Currently the queries are not constrained to the specified dataset. This can result in cross dataset issues, for example GNAF and GNAF16 use the same uris for base types, and thus if both datasets are in the cache, things could get confused.

dr-shorthair commented 5 years ago

Each "dataset" is considered to be a reg:Register, so that each "entity" (address, SLA, catchment etc) is associated with a dataset using the reg:register predicate. e.g.

<http://linked.data.gov.au/dataset/geofabric/contractedcatchment/12105364> rdf:type geofabric:ContractedCatchment ;
    reg:register <http://linked.data.gov.au/dataset/geofabric/contractedcatchment/> .

So each entity is a member

of a class such as <http://linked.data.gov.au/def/geofabric#ContractedCatchment> and
of a dataset such as http://linked.data.gov.au/dataset/geofabric/contractedcatchment/ .

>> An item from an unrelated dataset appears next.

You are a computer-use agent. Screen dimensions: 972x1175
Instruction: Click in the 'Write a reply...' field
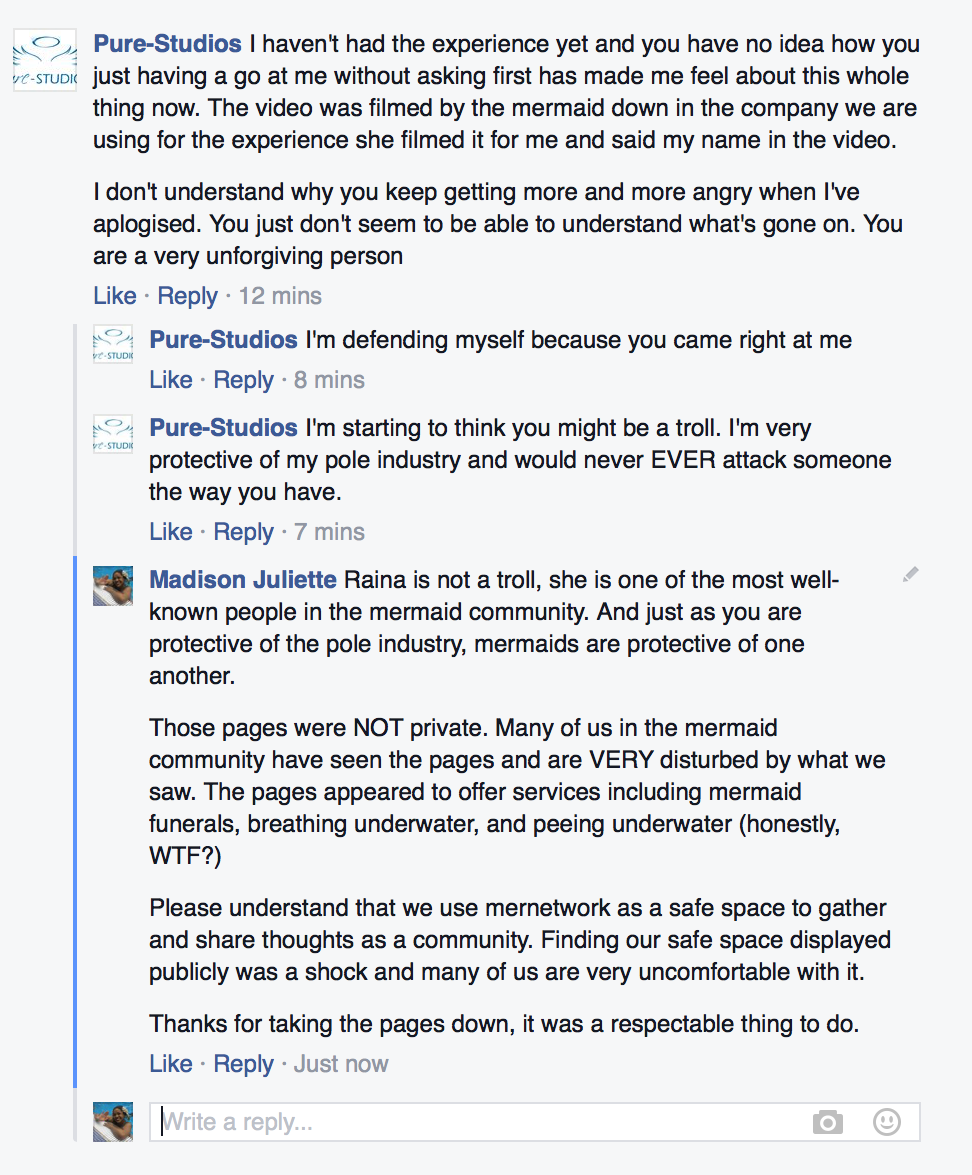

These are different things.

Furthermore, lower level datasets are also a member of a higher level register, e.g.

<http://linked.data.gov.au/dataset/geofabric/contractedcatchment/> rdf:type reg:Register ;
    reg:register <http://linked.data.gov.au/dataset/geofabric> .

so if you want to constrain the query to the higher level datasets, then the query will have to include a property-path reg:register+

dr-shorthair commented 5 years ago

Looking at what datasets are present:

PREFIX reg: <http://purl.org/linked-data/registry#>
select * where { 
   ?d a reg:Register .
}

which results in

1 | http://linked.data.gov.au/dataset/geofabric/contractedcatchment/
2 | http://linked.data.gov.au/dataset/geofabric
3 | http://linked.data.gov.au/dataset/geofabric/drainagedivision/
4 | http://linked.data.gov.au/dataset/geofabric/riverregion/
5 | http://linked.data.gov.au/dataset/asgs2016/meshblock/
6 | http://linked.data.gov.au/dataset/asgs2016/stateorterritory/
7 | http://linked.data.gov.au/dataset/asgs2016/statisticalarealevel1/
8 | http://linked.data.gov.au/dataset/asgs2016/statisticalarealevel2/
9 | http://linked.data.gov.au/dataset/asgs2016/statisticalarealevel3/
10 | http://linked.data.gov.au/dataset/asgs2016/statisticalarealevel4/
11 | http://linked.data.gov.au/dataset/gnaf/address/
12 | http://linked.data.gov.au/dataset/gnaf/reg/
13 | http://linked.data.gov.au/dataset/gnaf/addressSite/
14 | http://linked.data.gov.au/dataset/gnaf/locality/
15 | http://linked.data.gov.au/dataset/gnaf/streetLocality/
16 | http://linked.data.gov.au/dataset/asgs2016/australia/
17 | http://linked.data.gov.au/dataset/asgs2016/reg/

i.e. the GNAF datasets are not dated.

dr-shorthair commented 5 years ago

Other examples:

find entities that are members of datasets that are subsets of a higher-level dataset:

PREFIX reg: <http://purl.org/linked-data/registry#>
select * where { 
?s reg:register+ <http://linked.data.gov.au/dataset/geofabric> .
} limit 100

find entities that are members of classes that are sub-classes of a more general class:

PREFIX rdfs: <http://www.w3.org/2000/01/rdf-schema#>
select * where { 
?d a ?c .
?c rdfs:subClassOf <http://linked.data.gov.au/def/geofabric#ReportingRegion> . 
} limit 100

shaneseaton commented 5 years ago

OK. Totally agree this is the way to do, thanks for confirming it @dr-shorthair. The big task before we can do this of course, is getting all the datasets to conform to this approach... I will get into it.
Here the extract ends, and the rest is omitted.